**EXERCISES TO COMPLETE**.
[1] Can you reproduce the passage about the Dallas theater's pandemic programs word for word, starting at "Many of the" and ending at "a great success."?
[2] Would you write the next part of the passage about the Dallas theater's pandemic programs, picking up after its final sentence?

Instead, founder Teresa Coleman Wash and staff quickly dug into community work. They launched online storytelling with Emma Rodgers, the founder of Dallas’ first African American book store. That initiative continues, with community members reading books live on the internet five nights a week.

“There were a couple of programs that we felt we had a responsibility to continue,” Wash says. “Twice a week, we had seniors coming in to participate in a storytelling circle.”

Many of the participants had stage-three dementia, and the storytelling group was essential to their quality of life.

Theater staff brainstormed for replacements and came up with Patio Live, which launched in April. The program brings workshops and performances to patios and parking lots of aging-care and independent-living facilities. It’s been a great success.

“It’s one of those programs that’s going to last long after COVID,” Wash says.

The theater also held a virtual eight-week summer camp, and it provided content for Dallas ISD’s virtual learning portal.

Wash enlisted her theater contacts in New York and hosted a virtual monologue contest to keep local actors creative.

**SUPPLIED MATERIAL**.
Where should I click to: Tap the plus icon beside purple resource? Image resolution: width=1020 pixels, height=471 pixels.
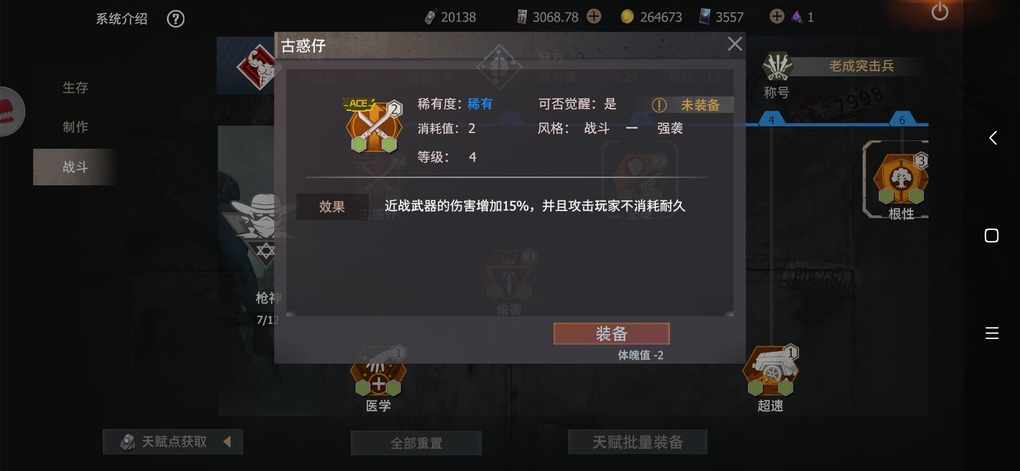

**RESPONSES BY ITEM NUMBER**.
[1]
Many of the participants had stage-three dementia, and the storytelling group was essential to their quality of life.

Theater staff brainstormed for replacements and came up with Patio Live, which launched in April. The program brings workshops and performances to patios and parking lots of aging-care and independent-living facilities. It’s been a great success.

[2]
“It gives them access to nationally recognized playwrights [and] a chance to work on their craft, and it gives them
a sense of hope and purpose,” she says.

The culminating performance from that project will be broadcast via Zoom in February.

While it has nothing planned so far for indoors, the theater is planning outdoor jazz concerts at the Dallas Zoo.

Overall, things are not that bad.

They received an early pop-up grant from TACA this past summer, and North Texas Giving Day in September filled the cookie jar.

Wash says recent new interest in corporate and philanthropic giving to organizations run by people of color has benefitted the nonprofit.

“We have reserves that we’ve never seen before,” she says. “We don’t want to rest on our laurels because we don’t know how long this is going to last.”

The theater presents Jazz Under the Stars at Lone Star Park on Sat. Nov. 21.